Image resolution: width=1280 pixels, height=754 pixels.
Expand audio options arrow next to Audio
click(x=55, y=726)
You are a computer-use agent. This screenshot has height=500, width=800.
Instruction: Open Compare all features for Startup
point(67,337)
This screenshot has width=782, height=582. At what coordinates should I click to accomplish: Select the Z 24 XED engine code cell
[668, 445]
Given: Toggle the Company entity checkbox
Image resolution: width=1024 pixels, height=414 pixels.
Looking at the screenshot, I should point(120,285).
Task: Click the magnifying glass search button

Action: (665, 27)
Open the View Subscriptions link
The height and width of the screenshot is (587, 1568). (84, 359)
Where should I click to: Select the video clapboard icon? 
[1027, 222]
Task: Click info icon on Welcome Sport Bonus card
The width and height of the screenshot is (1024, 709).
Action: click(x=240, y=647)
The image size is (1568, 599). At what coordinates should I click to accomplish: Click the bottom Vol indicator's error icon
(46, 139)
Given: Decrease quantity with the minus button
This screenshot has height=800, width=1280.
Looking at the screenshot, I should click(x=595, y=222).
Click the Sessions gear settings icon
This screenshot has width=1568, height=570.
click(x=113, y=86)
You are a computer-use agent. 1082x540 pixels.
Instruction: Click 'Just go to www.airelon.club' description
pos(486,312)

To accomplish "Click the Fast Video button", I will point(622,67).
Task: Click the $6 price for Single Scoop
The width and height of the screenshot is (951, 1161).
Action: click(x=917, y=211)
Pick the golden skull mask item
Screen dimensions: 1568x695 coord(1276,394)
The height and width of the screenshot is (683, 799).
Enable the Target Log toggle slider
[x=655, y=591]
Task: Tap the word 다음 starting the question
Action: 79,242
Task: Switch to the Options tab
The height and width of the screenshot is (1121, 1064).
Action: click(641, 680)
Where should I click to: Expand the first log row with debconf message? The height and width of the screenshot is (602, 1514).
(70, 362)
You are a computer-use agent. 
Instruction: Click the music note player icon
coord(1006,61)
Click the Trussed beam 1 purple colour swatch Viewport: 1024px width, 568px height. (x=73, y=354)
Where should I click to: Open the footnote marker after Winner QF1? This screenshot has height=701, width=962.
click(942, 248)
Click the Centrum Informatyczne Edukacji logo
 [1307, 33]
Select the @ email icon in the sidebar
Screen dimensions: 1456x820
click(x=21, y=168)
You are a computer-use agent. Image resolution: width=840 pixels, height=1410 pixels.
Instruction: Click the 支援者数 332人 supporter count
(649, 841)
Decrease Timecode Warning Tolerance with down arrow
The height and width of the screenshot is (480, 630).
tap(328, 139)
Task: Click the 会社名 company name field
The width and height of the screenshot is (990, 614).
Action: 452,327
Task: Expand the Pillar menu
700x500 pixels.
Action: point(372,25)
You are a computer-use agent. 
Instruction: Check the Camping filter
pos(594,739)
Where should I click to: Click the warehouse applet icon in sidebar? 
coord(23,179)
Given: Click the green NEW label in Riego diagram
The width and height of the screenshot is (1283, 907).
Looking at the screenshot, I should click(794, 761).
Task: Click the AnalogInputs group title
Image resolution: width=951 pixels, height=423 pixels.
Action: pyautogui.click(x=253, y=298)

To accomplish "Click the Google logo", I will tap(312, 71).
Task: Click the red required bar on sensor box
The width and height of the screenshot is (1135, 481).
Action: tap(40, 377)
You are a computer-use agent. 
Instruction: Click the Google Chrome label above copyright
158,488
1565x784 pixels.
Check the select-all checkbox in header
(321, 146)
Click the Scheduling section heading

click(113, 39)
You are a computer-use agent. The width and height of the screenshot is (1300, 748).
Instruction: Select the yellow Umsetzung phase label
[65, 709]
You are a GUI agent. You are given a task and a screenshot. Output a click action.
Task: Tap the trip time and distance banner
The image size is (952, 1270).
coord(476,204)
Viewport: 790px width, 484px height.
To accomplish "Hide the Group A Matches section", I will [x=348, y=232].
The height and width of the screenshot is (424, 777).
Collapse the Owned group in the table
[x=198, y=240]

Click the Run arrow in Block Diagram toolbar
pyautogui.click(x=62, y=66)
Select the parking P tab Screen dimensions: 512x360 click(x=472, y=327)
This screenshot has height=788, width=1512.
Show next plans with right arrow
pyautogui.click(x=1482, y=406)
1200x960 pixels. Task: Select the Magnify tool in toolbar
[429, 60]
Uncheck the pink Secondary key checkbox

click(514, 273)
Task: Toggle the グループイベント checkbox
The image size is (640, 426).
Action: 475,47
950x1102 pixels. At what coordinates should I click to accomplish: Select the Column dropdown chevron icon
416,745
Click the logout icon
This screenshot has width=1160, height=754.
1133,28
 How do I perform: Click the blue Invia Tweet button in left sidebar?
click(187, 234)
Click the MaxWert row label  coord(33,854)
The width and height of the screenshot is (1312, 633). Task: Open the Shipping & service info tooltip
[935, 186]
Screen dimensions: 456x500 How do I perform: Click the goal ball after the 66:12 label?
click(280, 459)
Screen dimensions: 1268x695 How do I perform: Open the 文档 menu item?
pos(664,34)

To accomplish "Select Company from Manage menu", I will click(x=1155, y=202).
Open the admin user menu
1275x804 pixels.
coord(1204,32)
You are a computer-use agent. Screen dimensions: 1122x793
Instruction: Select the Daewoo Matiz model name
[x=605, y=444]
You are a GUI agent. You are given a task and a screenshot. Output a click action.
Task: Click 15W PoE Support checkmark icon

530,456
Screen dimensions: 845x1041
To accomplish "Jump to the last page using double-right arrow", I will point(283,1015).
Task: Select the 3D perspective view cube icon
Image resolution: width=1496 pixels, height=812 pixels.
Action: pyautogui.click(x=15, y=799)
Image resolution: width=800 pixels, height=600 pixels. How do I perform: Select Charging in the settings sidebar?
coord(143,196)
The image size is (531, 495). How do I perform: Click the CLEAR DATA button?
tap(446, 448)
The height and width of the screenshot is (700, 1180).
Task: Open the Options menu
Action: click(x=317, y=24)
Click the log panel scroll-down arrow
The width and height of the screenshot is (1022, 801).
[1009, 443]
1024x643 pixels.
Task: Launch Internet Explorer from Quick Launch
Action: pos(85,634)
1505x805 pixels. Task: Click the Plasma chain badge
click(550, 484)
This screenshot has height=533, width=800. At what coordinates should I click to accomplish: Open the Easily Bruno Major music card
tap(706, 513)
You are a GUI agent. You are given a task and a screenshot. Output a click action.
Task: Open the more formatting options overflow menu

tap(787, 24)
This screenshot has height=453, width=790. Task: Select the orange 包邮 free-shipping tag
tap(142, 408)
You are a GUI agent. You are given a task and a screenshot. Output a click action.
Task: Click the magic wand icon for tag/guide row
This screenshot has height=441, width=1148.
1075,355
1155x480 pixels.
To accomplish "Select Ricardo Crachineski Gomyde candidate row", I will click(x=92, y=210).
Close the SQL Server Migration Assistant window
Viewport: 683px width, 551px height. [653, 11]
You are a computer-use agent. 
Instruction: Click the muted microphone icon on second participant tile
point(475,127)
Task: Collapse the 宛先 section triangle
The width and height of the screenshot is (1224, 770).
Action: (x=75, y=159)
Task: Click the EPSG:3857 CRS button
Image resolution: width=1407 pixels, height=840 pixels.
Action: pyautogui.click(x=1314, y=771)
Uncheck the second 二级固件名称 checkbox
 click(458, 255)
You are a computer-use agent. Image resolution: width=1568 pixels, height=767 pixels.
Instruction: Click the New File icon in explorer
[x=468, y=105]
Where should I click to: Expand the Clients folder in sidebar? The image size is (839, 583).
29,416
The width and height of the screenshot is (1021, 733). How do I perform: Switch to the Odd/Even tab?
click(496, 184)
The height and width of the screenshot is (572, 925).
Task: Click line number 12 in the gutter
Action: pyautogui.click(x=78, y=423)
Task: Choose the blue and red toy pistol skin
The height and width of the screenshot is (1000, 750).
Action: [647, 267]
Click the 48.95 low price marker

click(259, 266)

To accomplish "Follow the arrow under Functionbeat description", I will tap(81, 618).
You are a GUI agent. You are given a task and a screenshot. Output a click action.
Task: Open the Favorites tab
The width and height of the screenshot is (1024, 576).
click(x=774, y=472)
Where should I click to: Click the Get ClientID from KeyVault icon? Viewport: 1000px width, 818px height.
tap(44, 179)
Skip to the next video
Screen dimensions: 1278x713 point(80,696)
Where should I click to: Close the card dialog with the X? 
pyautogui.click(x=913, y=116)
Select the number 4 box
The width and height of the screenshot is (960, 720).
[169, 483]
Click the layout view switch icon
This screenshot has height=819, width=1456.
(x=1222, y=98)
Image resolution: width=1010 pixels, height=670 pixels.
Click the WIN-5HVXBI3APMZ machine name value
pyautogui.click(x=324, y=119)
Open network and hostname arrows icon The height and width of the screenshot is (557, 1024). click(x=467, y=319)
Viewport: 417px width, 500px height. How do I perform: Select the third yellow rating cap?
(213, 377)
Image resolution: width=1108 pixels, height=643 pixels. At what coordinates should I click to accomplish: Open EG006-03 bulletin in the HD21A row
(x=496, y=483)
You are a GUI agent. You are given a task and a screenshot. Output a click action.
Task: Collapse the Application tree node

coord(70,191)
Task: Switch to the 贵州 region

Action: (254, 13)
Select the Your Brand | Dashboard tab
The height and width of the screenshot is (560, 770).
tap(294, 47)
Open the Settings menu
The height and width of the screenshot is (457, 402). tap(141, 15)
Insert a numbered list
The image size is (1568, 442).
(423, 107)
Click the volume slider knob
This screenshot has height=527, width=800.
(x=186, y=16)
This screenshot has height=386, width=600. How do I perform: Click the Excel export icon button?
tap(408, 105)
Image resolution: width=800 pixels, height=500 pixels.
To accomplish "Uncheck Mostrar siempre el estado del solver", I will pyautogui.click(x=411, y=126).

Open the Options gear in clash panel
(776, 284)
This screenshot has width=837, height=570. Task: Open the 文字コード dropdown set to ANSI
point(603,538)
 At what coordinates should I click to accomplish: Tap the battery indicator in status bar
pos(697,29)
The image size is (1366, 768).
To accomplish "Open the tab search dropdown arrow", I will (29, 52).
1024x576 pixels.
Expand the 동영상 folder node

- - - - -

§ PROBLEM
Using the entries shown above, reproduce verbatim the lines from the line bearing "Task: Expand the Pillar menu" to the line bearing "Task: Click the red", inclusive.

§ EXPECTED ANSWER
Task: Expand the Pillar menu
700x500 pixels.
Action: point(372,25)
You are a computer-use agent. 
Instruction: Check the Camping filter
pos(594,739)
Where should I click to: Click the warehouse applet icon in sidebar? 
coord(23,179)
Given: Click the green NEW label in Riego diagram
The width and height of the screenshot is (1283, 907).
Looking at the screenshot, I should click(794, 761).
Task: Click the AnalogInputs group title
Image resolution: width=951 pixels, height=423 pixels.
Action: pyautogui.click(x=253, y=298)

To accomplish "Click the Google logo", I will tap(312, 71).
Task: Click the red required bar on sensor box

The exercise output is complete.